» **What you need to do**: The lines to be copied are those below that contain "computer".
---------- Material for this task ----------
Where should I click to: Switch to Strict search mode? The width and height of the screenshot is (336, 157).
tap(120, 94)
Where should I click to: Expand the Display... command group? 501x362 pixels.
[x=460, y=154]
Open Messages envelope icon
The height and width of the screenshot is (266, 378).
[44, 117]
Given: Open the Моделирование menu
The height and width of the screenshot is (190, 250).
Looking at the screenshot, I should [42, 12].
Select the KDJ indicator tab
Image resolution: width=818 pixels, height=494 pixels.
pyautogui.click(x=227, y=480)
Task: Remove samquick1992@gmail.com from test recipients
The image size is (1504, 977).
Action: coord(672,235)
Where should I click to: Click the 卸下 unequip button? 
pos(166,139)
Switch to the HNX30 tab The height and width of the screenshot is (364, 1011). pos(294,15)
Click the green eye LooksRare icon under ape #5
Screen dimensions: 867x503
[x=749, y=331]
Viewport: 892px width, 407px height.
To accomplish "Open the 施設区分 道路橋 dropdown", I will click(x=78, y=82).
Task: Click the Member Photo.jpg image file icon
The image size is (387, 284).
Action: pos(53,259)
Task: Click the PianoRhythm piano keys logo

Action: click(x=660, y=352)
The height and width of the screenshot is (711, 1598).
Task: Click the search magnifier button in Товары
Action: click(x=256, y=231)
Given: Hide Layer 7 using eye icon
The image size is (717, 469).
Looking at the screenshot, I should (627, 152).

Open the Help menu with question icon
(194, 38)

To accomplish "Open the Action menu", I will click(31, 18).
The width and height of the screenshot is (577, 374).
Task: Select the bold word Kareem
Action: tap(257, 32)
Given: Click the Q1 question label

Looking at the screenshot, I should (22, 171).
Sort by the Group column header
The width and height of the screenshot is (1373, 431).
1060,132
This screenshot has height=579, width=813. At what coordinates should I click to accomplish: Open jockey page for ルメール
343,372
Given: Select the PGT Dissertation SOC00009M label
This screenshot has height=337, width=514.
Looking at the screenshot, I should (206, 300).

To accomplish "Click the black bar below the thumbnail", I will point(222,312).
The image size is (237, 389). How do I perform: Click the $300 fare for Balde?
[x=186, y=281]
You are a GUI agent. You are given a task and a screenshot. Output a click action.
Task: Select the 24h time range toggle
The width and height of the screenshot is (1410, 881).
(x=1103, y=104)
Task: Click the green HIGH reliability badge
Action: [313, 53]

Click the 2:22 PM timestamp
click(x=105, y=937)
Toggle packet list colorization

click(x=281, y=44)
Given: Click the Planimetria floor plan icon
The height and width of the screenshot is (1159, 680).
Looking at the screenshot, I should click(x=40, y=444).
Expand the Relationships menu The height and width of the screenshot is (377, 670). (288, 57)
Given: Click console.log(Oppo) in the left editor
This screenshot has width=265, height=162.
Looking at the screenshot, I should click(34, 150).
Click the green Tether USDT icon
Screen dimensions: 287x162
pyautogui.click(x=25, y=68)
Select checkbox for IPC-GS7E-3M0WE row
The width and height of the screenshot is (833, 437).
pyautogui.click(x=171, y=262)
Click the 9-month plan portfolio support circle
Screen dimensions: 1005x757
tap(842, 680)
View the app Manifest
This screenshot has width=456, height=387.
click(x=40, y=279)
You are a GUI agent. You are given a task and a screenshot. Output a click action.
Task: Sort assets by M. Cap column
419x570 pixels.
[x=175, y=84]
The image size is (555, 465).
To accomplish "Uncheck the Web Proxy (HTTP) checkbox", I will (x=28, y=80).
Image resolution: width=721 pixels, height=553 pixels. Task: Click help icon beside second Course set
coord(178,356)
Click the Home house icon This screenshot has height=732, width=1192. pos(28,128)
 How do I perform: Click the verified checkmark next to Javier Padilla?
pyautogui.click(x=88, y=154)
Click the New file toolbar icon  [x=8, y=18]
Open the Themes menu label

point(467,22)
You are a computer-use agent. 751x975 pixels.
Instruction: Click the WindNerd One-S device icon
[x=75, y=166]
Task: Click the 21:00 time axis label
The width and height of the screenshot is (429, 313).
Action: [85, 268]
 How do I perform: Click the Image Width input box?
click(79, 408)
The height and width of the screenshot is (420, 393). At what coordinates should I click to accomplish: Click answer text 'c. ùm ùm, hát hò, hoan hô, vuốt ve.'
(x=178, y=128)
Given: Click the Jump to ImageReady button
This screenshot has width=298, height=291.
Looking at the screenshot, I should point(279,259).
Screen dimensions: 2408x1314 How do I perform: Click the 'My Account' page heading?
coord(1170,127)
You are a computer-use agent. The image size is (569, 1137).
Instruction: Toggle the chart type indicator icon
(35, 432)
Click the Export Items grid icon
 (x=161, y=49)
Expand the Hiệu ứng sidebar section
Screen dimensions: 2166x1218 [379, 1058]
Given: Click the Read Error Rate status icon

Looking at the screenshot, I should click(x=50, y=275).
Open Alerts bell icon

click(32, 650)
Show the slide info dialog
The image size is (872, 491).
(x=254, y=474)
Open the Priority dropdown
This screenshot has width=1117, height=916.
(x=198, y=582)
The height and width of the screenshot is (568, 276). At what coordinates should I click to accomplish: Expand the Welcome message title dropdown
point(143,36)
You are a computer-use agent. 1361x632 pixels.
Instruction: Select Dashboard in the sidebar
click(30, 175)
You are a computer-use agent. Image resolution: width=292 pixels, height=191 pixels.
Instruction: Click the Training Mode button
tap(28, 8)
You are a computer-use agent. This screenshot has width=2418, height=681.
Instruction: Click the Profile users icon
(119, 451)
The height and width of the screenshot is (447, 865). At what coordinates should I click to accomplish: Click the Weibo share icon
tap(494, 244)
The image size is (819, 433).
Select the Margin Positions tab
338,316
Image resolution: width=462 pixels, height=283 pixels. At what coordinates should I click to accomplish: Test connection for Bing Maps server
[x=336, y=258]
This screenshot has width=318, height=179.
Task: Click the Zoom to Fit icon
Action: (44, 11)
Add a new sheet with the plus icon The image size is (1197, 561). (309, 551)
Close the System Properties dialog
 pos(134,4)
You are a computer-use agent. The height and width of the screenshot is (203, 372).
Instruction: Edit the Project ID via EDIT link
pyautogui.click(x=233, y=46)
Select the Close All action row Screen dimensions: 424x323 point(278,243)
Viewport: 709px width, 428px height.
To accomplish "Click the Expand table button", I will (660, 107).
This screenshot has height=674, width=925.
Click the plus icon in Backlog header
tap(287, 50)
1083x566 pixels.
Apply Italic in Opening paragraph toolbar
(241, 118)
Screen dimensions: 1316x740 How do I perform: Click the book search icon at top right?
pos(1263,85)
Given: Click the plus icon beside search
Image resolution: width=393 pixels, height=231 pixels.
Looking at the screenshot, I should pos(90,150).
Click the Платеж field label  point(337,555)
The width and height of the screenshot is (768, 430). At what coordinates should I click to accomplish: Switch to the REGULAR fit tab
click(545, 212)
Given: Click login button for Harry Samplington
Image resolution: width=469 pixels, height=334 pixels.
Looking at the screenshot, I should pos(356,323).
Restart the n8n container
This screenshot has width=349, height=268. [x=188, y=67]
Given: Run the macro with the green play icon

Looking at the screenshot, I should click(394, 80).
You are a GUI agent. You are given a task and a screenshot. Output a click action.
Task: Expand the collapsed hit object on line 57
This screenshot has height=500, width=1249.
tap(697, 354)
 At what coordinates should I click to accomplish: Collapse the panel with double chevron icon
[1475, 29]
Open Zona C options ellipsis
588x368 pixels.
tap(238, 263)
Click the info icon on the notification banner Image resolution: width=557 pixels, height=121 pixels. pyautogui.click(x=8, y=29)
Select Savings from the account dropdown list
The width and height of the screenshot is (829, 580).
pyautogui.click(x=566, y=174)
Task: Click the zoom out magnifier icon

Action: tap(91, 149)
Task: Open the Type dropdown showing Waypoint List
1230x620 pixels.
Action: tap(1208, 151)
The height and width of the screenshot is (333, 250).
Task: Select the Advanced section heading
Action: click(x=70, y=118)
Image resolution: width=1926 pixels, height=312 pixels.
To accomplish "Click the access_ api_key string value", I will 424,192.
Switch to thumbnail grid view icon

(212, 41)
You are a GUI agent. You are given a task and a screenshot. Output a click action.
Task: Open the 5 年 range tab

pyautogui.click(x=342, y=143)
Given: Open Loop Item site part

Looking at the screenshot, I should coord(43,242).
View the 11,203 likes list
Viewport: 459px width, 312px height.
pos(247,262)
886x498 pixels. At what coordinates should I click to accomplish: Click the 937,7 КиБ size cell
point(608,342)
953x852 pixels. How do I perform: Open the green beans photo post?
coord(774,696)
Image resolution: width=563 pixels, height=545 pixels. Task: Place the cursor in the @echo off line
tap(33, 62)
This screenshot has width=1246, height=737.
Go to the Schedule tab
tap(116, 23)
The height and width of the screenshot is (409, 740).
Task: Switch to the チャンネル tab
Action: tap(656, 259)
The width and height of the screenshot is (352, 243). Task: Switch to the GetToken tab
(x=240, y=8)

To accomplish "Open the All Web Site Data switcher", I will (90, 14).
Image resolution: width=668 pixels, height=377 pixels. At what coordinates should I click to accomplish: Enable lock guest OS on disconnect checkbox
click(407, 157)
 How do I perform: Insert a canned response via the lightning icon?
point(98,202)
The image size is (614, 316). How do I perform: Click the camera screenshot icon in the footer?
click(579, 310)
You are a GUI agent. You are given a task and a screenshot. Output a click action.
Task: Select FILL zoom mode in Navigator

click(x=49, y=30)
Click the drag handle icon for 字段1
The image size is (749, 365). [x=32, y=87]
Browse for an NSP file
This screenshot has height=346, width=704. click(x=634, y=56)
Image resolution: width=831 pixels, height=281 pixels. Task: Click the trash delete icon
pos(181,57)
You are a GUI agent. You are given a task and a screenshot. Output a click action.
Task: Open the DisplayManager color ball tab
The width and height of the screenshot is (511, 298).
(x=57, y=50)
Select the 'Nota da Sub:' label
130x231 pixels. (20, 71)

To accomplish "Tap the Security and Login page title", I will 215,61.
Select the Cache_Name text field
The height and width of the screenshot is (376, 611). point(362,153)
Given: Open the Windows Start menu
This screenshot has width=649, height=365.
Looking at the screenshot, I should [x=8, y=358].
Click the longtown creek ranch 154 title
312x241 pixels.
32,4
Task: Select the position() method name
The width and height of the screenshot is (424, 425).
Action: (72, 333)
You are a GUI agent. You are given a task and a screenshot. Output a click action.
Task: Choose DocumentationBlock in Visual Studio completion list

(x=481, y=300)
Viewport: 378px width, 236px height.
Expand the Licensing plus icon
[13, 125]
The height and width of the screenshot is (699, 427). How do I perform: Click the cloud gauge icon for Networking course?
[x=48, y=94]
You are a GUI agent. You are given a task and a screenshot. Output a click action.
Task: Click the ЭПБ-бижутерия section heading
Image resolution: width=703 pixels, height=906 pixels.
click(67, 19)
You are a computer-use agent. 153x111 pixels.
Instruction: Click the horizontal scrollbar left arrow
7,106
----------
» **Task answer**:
You are a computer-use agent. 751x975 pixels.
You are a computer-use agent. The image size is (569, 1137).
You are a computer-use agent. 1361x632 pixels.
You are a computer-use agent. Image resolution: width=292 pixels, height=191 pixels.
You are a computer-use agent. This screenshot has width=2418, height=681.
You are a computer-use agent. The height and width of the screenshot is (203, 372).
You are a computer-use agent. 153x111 pixels.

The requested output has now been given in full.